Friday, June 1, 2007

Into the city's pockets

London mayor Anne Marie DeCicco-Best said yesterday in Calgary that "[a]ny plan to combat low-income housing and help Canada's homeless off the streets can only succeed with the federal government's leadership."

"Municipalities alone cannot get this solved," said DeCicco-Best […]

"It (the housing problem) is not going to go away."
I'm sure that it's considered churlish to question the Orthodox Tenets of Political Problemism, but since I'm congenitally disposed to churling, here goes: Is there a problem? And whose problem is it?

Granting that some people do have a housing problem, however, there can be no reason to suppose that federal leadership would succeed where municipal and provincial problem-solving has failed despite the enormous sums those governments have thrown at it already. By federal leadership, however, DeCicco-Best and other mayors at the Federation of Canadian Municipalities conference this week mean precisely only more enormous sums thrown in the same futile directions — except that those sums should come out of federal tax revenue for which the mayors bear no political cost for collection and spent on projects in cities for which they can take political credit. What the mayors have in mind is a zero-sum (or close to it) redistribution of taxes but a one-sided redistribution of political opportunity. Either way, DeCicco-Best is right about one thing, however: the "housing problem" is certainly not going to go away.

The London Free Press also reports that "about half the 19-member council" is in Calgary for the conference, a trip that one Toronto councillor called "another junket without a purpose."
DeCicco-Best, however, dismissed any criticism of the trip.

"That issue comes up every year," she said. "This is how to craft our policies and . . . I can't think of anything more important than us singing from the same book.
That would be the political lobbying songbook she's speaking about, a text that for some reason cannot apparently be transmitted through emails or video conferencing. This is a particularly challenging engagement for DeCicco-Best, who ordinarily sings exclusively from the city management's songbook.


Jake said...

Wait, I thought DeCicco was busy trying to set up another failed, costly bid to lure the Shriner's Hospital here? She made herself and London look like an bunch of idiots when she placed that big "sold" sign on that Shriner's billboard next to LHSH Vic two years ago.

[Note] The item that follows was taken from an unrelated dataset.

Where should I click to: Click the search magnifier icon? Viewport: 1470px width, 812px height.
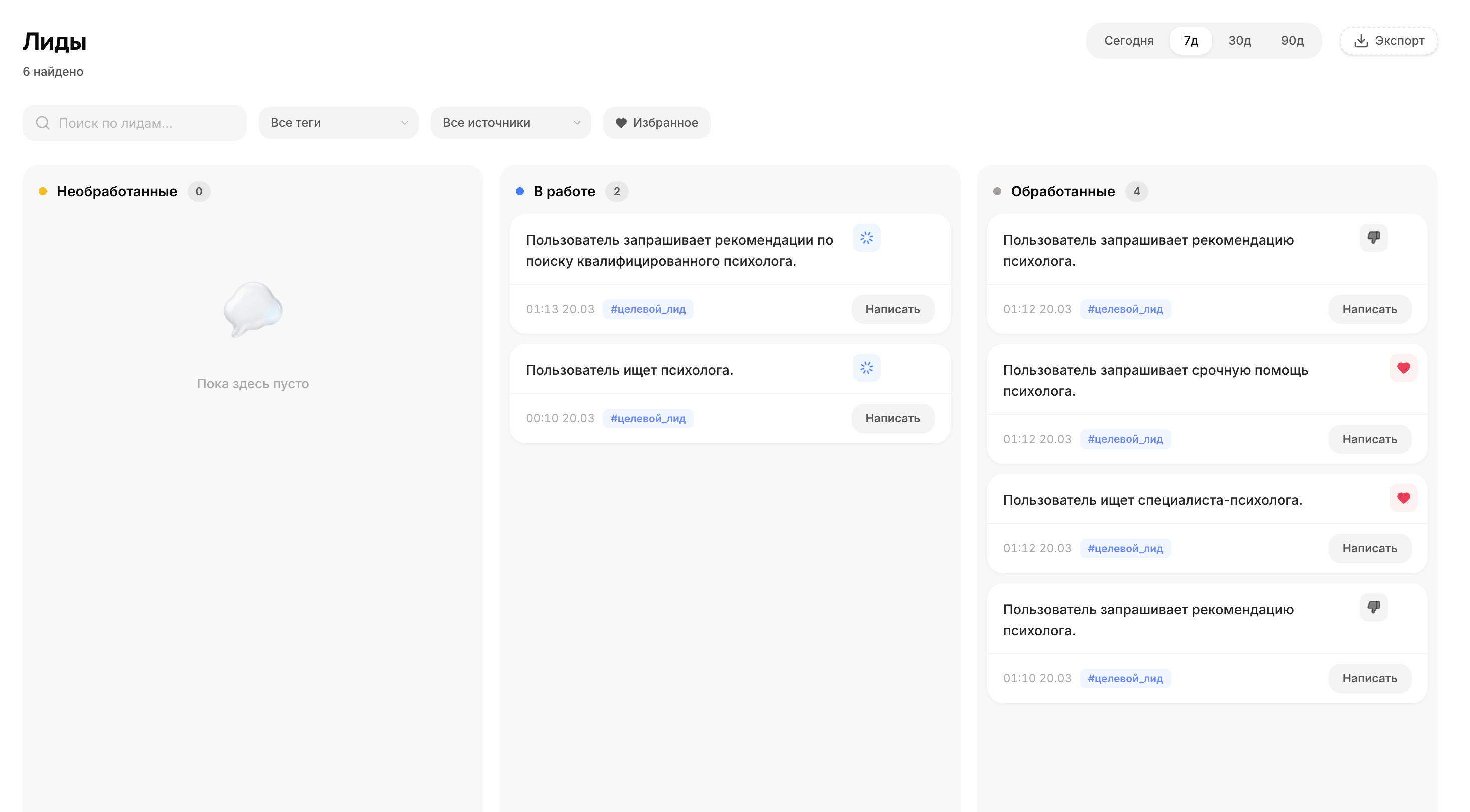pos(42,123)
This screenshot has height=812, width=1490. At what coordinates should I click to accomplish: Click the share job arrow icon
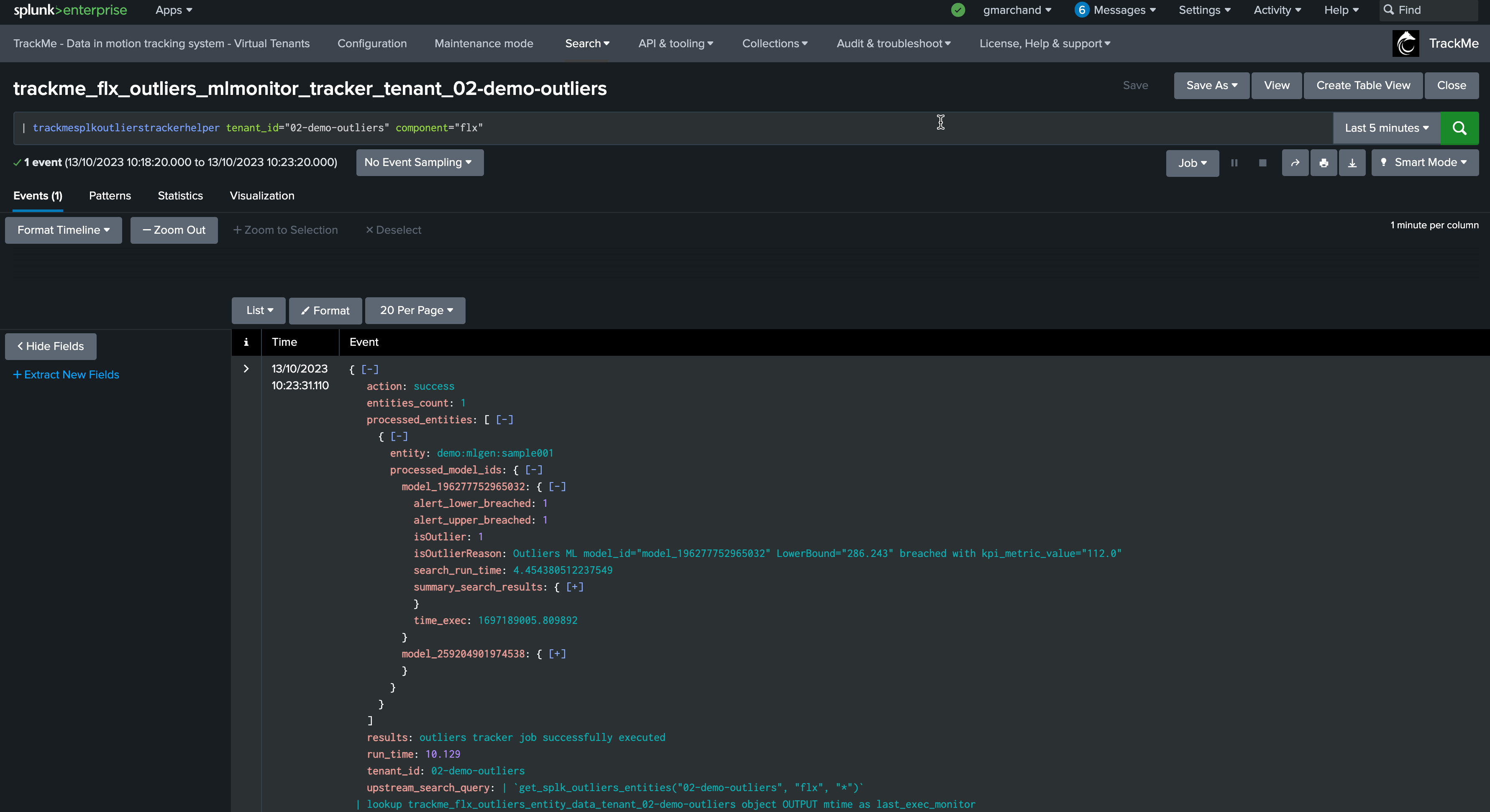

It seems that every other week she is in some other city trying to lobby for federal handouts here or for some fancy event or building there. Does this women actually spend time in London?

Richard Richmond said...

Give me a break! Ottawa is not to blame for the lack of affordable housing. The City of London's punishing tax rate on multiple resident properties is to blame. The tax rate for homeowners is 1.206727%, and the property tax for apartment buildings is 3.016160%. So companies like Drewlo, Transglobe, Timbercreek, Sifton, and Boardwalk all have to charge higher rents to tenants in order to pay for the sky high tax rates that they are charged.

If the City of London Council is so concerned about the lack of affordable housing, perhaps they can curb their wildly out of control spending.